Last week, the department announced regulations that would require
all new vehicles to install video cameras on their back bumpers. The
idea is to make backing up safer, and it’s not optional. “To meet
the requirements of the proposed rule,” reads a DOT release, “10
percent of new vehicles must comply by Sept. 2012, 40 percent by
Sept. 2013 and 100 percent by Sept. 2014.”
Three years ago, Congress passed the Cameron Gulbransen Kids
Transportation Safety Act, named after a Connecticut toddler whose
father backed over him in the driveway. Video cameras are one
consequence of the law. According to a spokesman for Ford, the
cameras will cost consumers up to $400 apiece. The total cost of
equipping the country’s vehicles could reach $2.7 billion.
Horrible and newsworthy exceptions notwithstanding, relatively few
Americans are killed by vehicles moving in reverse. According to the
National Highway Transportation Safety Administration, there are
about 292 deaths per year as a result of back-over accidents, 228 of
which involve non-commercial vehicles.
By comparison, in 2007 nearly three times as many infants died of
accidental suffocation in bed. Accidental drowning deaths amounted
to more than 3,400. Well over 1,000 Americans died from falling down
stairs. In a dangerous world, getting backed over by a car barely
rates.
Yet, as Peter Van Doren of the libertarian Cato Institute points
out, the Department of Transportation didn’t have much choice but to
act. “The low-hanging fruit of auto safety were picked off years
ago, so now we’re into diminishing, high-hanging fruit where the
cost per life saved is $12 to $20 million dollars rather than $5 or
$6 million,” he says. “If you’re a politician do you win votes by
telling people that the problems they bring to you are their fault?”
* * * * *
I thoroughly agree with Mister Winkler. I never liked the idea of
the air bags being forced on us. I use my seat belts 100% of the
time, always. - I'm a believer because seat belts saved my life.

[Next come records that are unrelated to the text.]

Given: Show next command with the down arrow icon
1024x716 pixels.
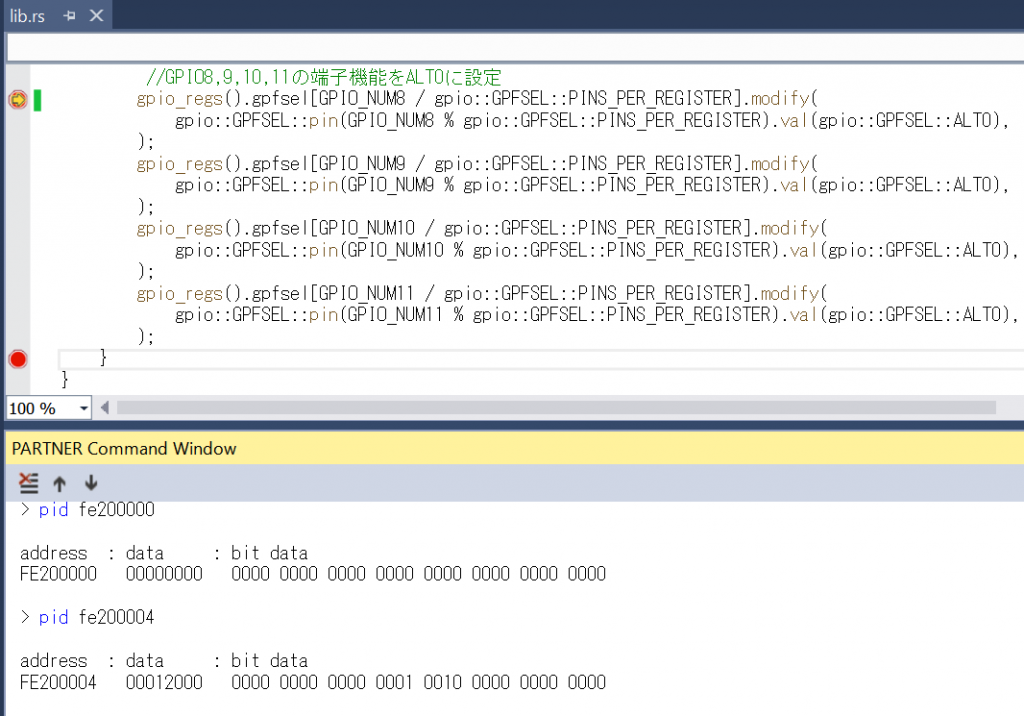Looking at the screenshot, I should click(90, 483).
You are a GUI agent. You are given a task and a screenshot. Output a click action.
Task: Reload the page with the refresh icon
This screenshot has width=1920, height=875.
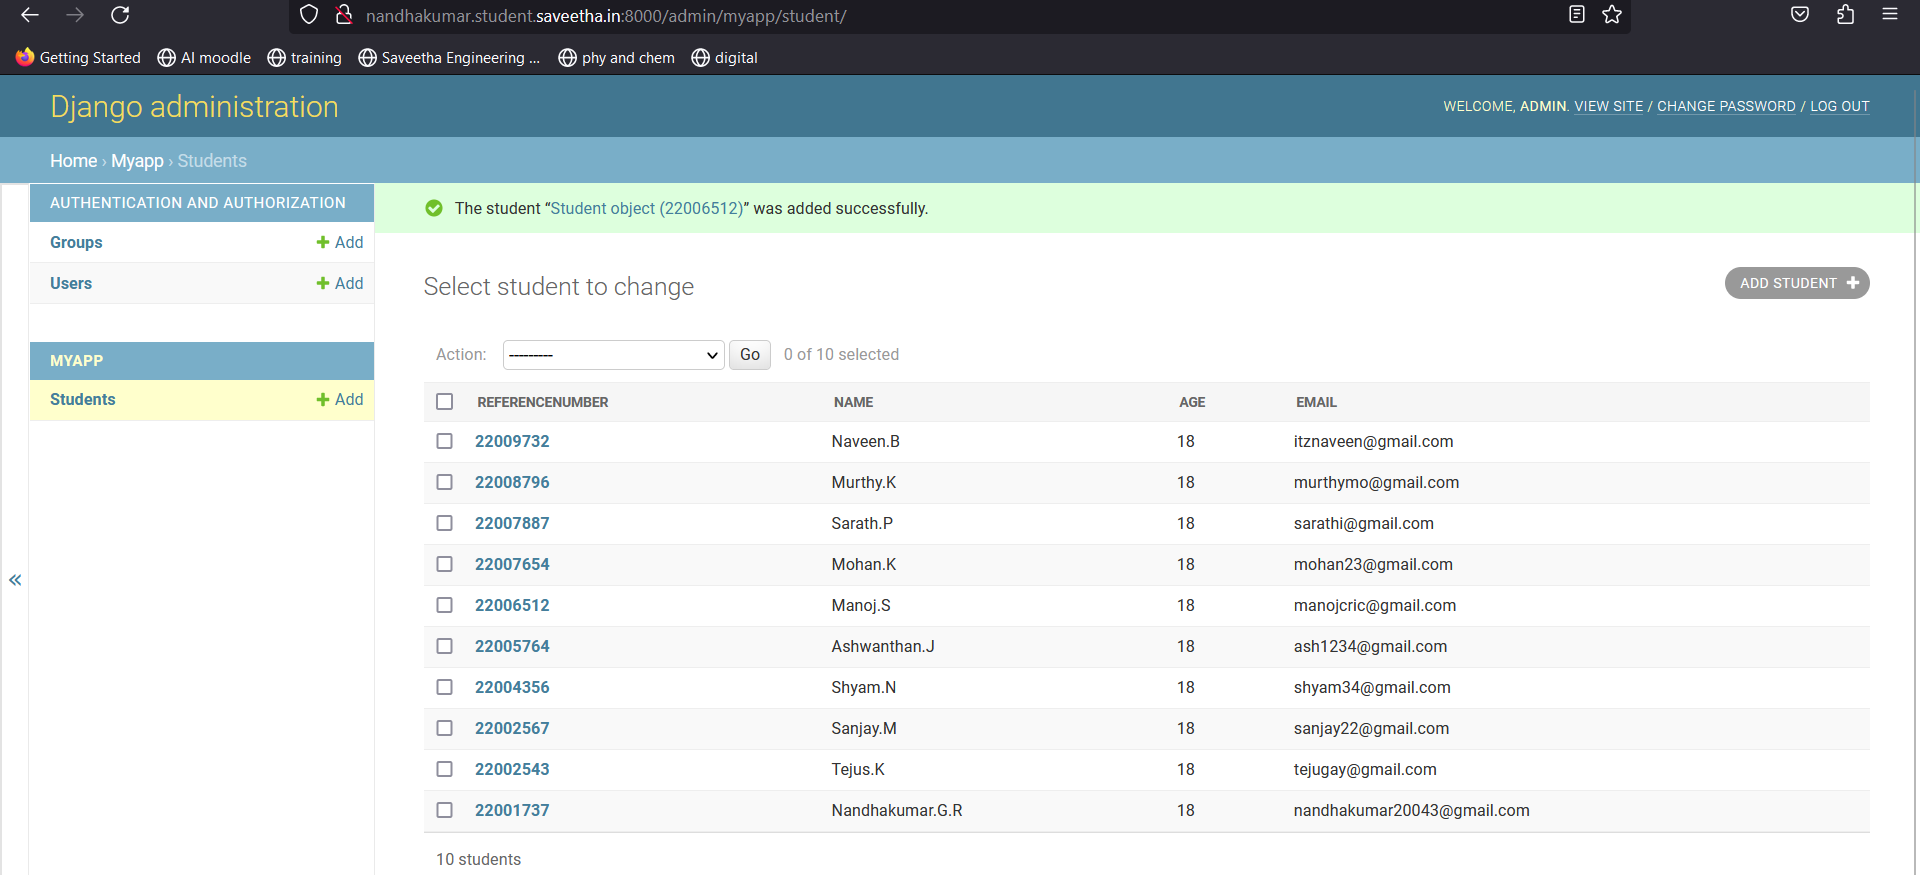(120, 15)
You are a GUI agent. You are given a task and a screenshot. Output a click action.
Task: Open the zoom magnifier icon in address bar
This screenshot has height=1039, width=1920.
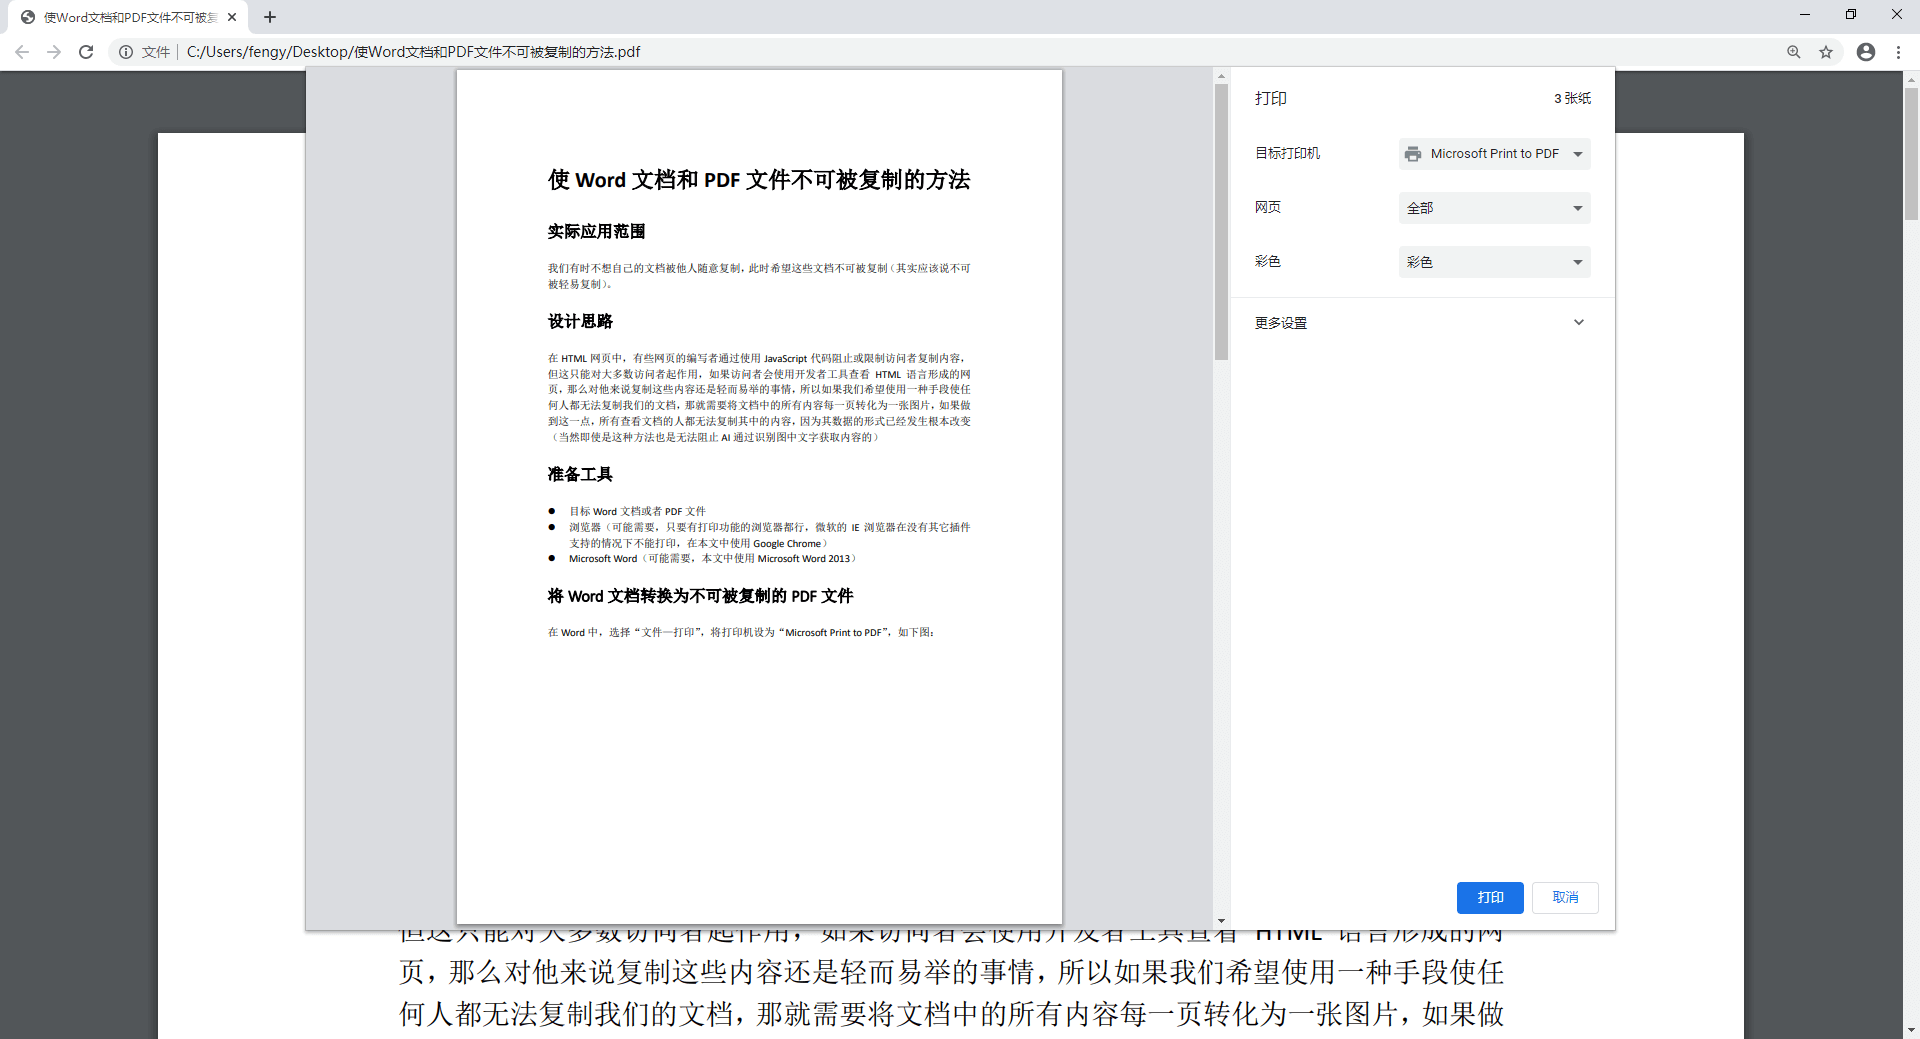tap(1793, 52)
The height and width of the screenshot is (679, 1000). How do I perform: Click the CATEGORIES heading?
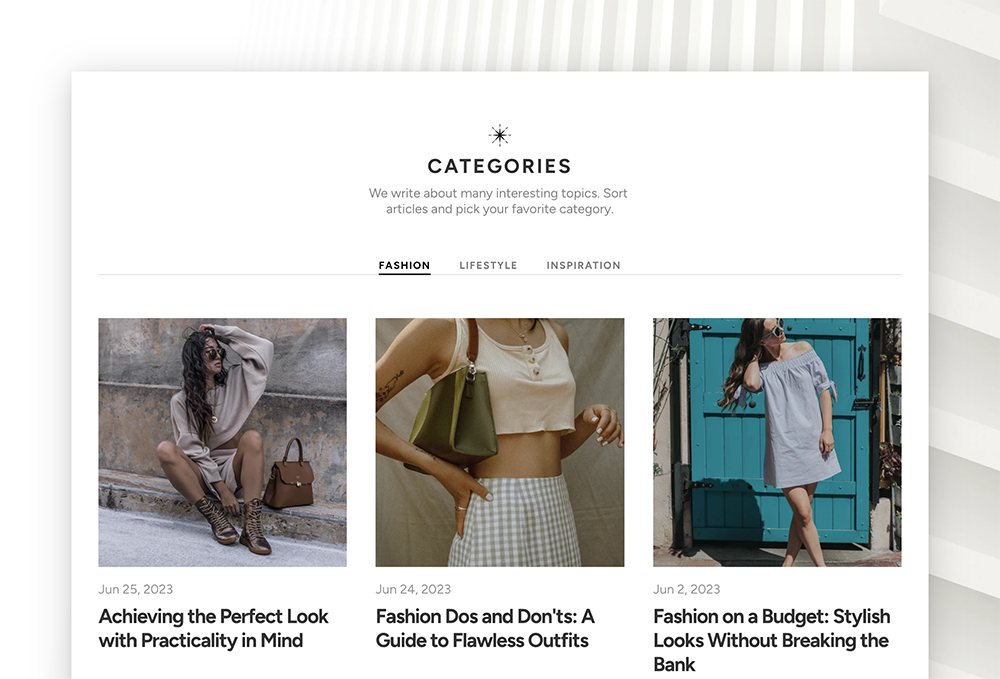coord(499,166)
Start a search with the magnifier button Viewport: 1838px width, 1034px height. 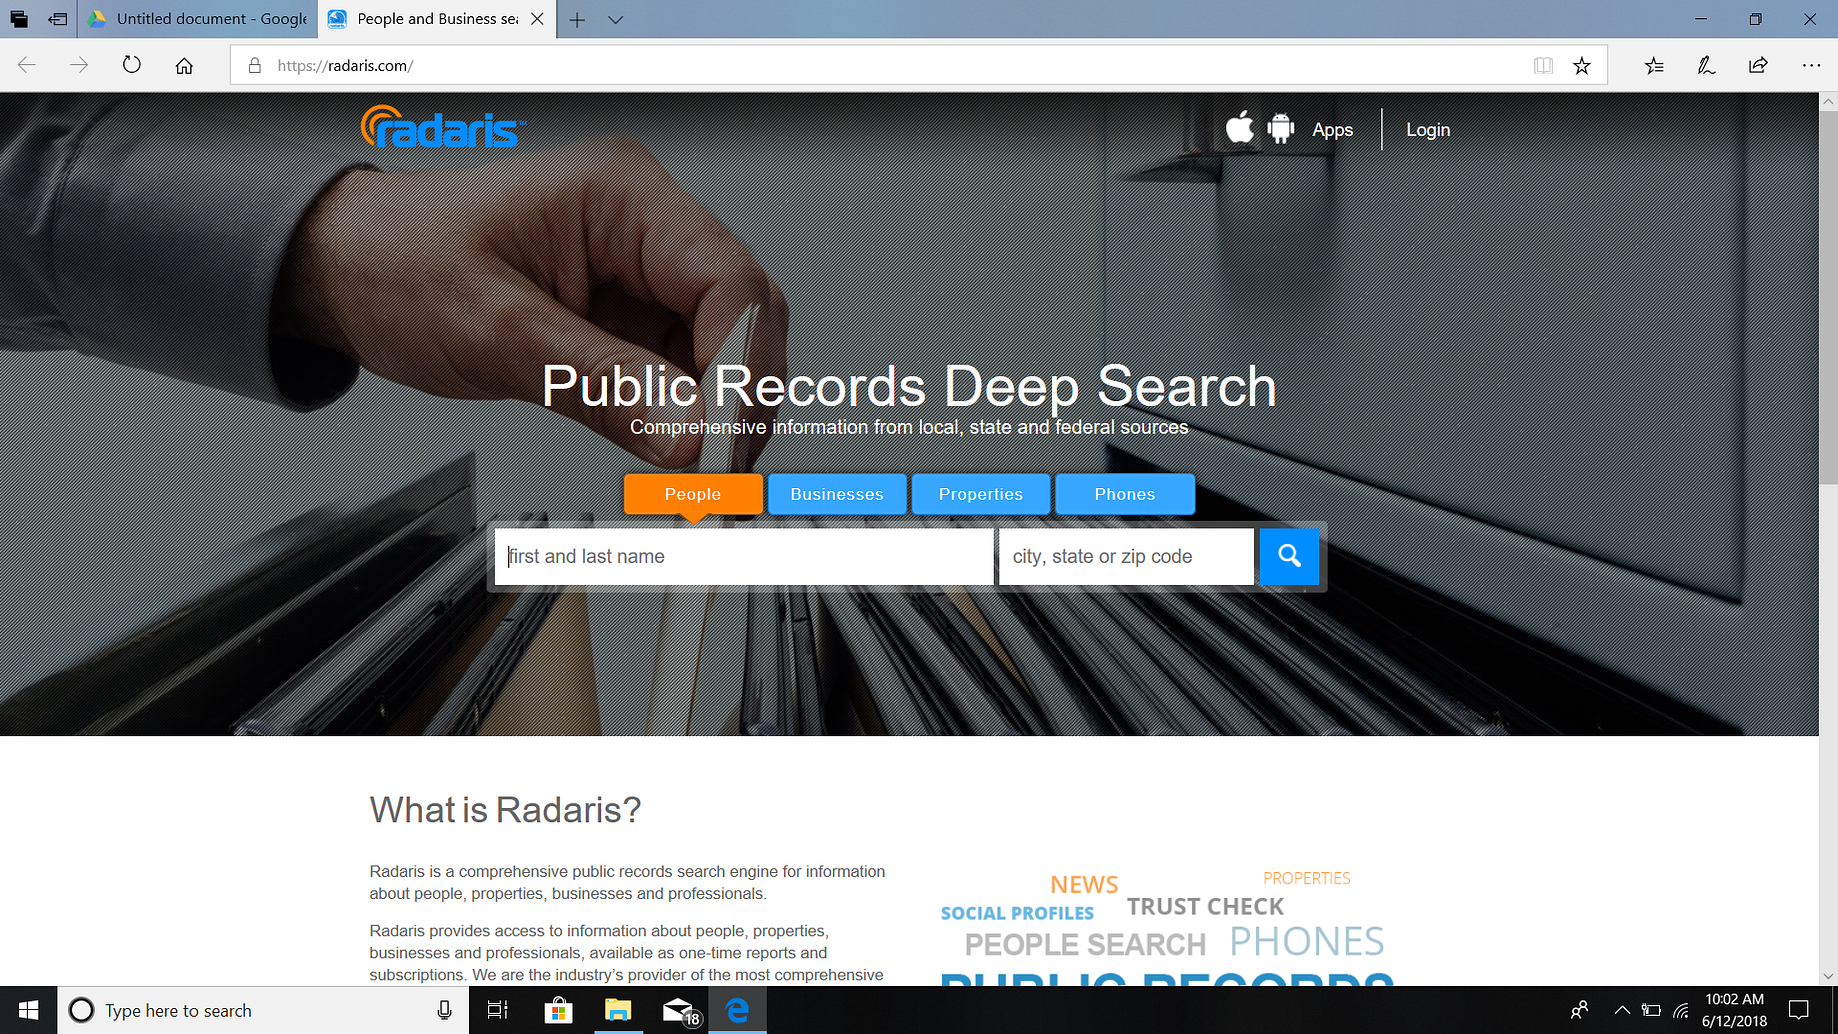pyautogui.click(x=1289, y=556)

Twice. I don't need a damn airbag exploding in my face and driving
my shattered glasses into my eyes.
Now we're going to have a mandatory rear view video camera? And I
need that because: Whenever I go to my car in the garage or a
parking spot, I do NOT look
behind it to be sure there's nothing that would harm the car or be
harmed by the car when I back out? I don't even have any kids to
back over, don't I get a break for that?
If I absolutely HAVE to have a rear view video system in my next
vehicle, I want it to do something interesting, like control a 40mm
automatic cannon for deterring tailgaters.

Maybe that'll restore some badly needed civility to our roads.